* How to complete this task *
An exact copy of the data below is required; return it in full.

Collected data
# # #
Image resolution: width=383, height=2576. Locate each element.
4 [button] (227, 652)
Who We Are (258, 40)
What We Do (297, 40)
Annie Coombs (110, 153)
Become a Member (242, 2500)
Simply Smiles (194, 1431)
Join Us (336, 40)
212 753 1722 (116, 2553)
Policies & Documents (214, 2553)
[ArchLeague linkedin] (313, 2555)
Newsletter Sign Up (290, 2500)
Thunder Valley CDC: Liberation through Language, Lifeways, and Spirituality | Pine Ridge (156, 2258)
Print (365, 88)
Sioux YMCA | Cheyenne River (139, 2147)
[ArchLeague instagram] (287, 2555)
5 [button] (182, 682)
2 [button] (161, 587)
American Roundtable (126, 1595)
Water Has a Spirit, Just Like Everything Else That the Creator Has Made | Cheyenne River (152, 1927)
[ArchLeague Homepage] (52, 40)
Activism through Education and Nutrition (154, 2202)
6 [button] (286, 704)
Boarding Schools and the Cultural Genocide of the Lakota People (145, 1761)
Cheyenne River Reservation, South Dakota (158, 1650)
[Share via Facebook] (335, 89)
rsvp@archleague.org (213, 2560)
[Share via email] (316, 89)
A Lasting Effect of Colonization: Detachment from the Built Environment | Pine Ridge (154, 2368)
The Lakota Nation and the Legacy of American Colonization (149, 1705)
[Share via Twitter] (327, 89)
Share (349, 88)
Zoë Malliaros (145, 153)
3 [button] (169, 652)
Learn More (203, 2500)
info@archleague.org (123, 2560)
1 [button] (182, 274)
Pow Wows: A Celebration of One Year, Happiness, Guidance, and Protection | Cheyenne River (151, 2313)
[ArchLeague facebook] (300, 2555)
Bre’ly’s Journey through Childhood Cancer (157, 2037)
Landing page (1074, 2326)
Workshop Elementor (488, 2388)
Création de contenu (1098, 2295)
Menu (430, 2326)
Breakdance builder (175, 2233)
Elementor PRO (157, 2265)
# # #
* Solution below *
Image resolution: width=383, height=2576. Locate each element.
4 [button] (227, 652)
Who We Are (258, 40)
What We Do (297, 40)
Annie Coombs (110, 153)
Become a Member (242, 2500)
Simply Smiles (194, 1431)
Join Us (336, 40)
212 753 1722 (116, 2553)
Policies & Documents (214, 2553)
[ArchLeague linkedin] (313, 2555)
Newsletter Sign Up (290, 2500)
Thunder Valley CDC: Liberation through Language, Lifeways, and Spirituality | Pine Ridge (156, 2258)
Print (365, 88)
Sioux YMCA | Cheyenne River (139, 2147)
[ArchLeague instagram] (287, 2555)
5 [button] (182, 682)
2 [button] (161, 587)
American Roundtable (126, 1595)
Water Has a Spirit, Just Like Everything Else That the Creator Has Made | Cheyenne River (152, 1927)
[ArchLeague Homepage] (52, 40)
Activism through Education and Nutrition (154, 2202)
6 [button] (286, 704)
Boarding Schools and the Cultural Genocide of the Lakota People (145, 1761)
Cheyenne River Reservation, South Dakota (158, 1650)
[Share via Facebook] (335, 89)
rsvp@archleague.org (213, 2560)
[Share via email] (316, 89)
A Lasting Effect of Colonization: Detachment from the Built Environment | Pine Ridge (154, 2368)
The Lakota Nation and the Legacy of American Colonization (149, 1705)
[Share via Twitter] (327, 89)
Share (349, 88)
Zoë Malliaros (145, 153)
3 [button] (169, 652)
Learn More (203, 2500)
info@archleague.org (123, 2560)
1 [button] (182, 274)
Pow Wows: A Celebration of One Year, Happiness, Guidance, and Protection | Cheyenne River (151, 2313)
[ArchLeague facebook] (300, 2555)
Bre’ly’s Journey through Childhood Cancer (157, 2037)
Landing page (1074, 2326)
Workshop Elementor (488, 2388)
Création de contenu (1098, 2295)
Menu (430, 2326)
Breakdance builder (175, 2233)
Elementor PRO (157, 2265)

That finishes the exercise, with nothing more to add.